=== Begin Enclosure ===

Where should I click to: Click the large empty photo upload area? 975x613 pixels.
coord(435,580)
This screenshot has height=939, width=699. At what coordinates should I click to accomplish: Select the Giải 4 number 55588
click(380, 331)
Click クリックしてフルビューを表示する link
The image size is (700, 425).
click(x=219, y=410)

=== End Enclosure ===

Transcribe exactly, and only, the lines from the one with "This screenshot has" through the last line of the data.

■ **Response for this exercise**:
This screenshot has height=939, width=699. At what coordinates should I click to accomplish: Select the Giải 4 number 55588
click(380, 331)
Click クリックしてフルビューを表示する link
The image size is (700, 425).
click(x=219, y=410)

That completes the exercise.